* [TEXTO EXTRAÍDO]:
Assim, sendo, pois, a atividade compreendida como um desafio para o sujeito, este

precisa construir-se como alguém que sabe exercer tal atividade no mundo e, por isso,

necessita aprendê-la, ou seja, dominá-la. Isto implica uma dinâmica interna da pessoa, a fim

de conhecer sobre algo. É o que Charlot (2000) define como mobilização; outro conceito da

teoria da relação com o saber. Sobre ele, o pesquisador francês nos diz que, para aprender, o

indivíduo se mobiliza, isto é, investe em uma atividade, fazendo uso de si mesmo como um

recurso que foi impulsionado por um desejo, um sentido e um valor.

Ao definir mobilização, Charlot faz uma distinção entre mobilização e motivação.

* [TAREFAS PROPOSTAS]:
1. Indique se cada afirmação concorda com o texto sobre mobilização, respondendo sim ou não e citando as palavras do texto que decidem. (a) Charlot é apresentado como pesquisador francês. (b) Para Charlot, mobilização e motivação são a mesma coisa. (c) Quem aprende usa a si mesmo como recurso movido por um desejo, um sentido e um valor.
2. Segundo o texto sobre mobilização, a que teoria pertence o conceito de mobilização?
3. Prossiga o texto sobre mobilização a partir da última frase apresentada.

* [SEGMENTO DE DADOS]:
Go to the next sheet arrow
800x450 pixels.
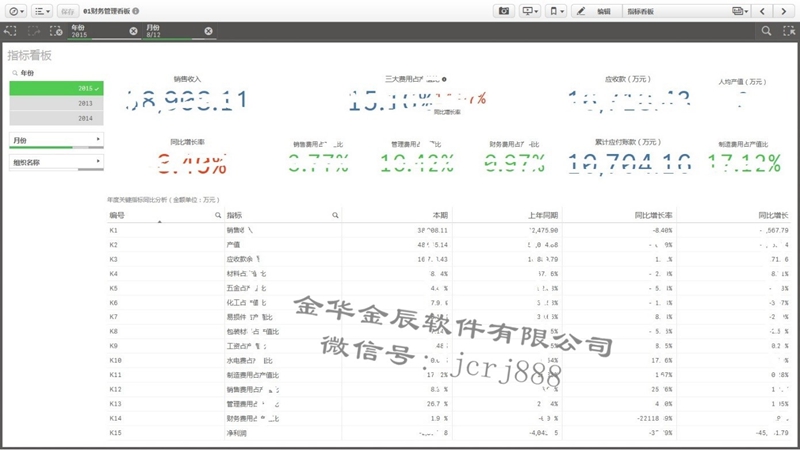pos(785,10)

* [RESULTADOS]:
1.
(a) Sim: "o pesquisador francês nos diz que"
(b) Não: "Charlot faz uma distinção entre mobilização e motivação"
(c) Sim: "fazendo uso de si mesmo como um recurso que foi impulsionado por um desejo, um sentido e um valor"

2. À teoria da relação com o saber.

3.
Porém, mesmo que reconheça diferenças entre os dois conceitos, o autor afirma que eles

acabam se encontrando, porquanto se é verdade que alguém se mobiliza para atingir um

determinado objetivo que o motive a fazer algo, também o é que as pessoas são motivadas por

alguma coisa que lhes pode mobilizar.

Em acréscimo à ideia de movimento interior, mobilização sugere, ainda, outras duas

noções, a de recurso e de móbil. Quanto ao recurso, o sujeito faz “uso de si” mesmo, reunindo

forças para adentrar em uma atividade de aprendizagem. Isto significa, de acordo com Charlot

(2000, p. 55), que a “[...] mobilização é ao mesmo tempo preliminar, relativamente à ação [...]

e [é o] seu primeiro momento [...].” Nesse sentido, vale ressaltar que, de acordo com o que se

pode depreender também das afirmações de Schwartz (1987), o “uso de si” não é, unicamente,

o uso que os outros fazem de nós, mas o que fazemos de nós mesmos.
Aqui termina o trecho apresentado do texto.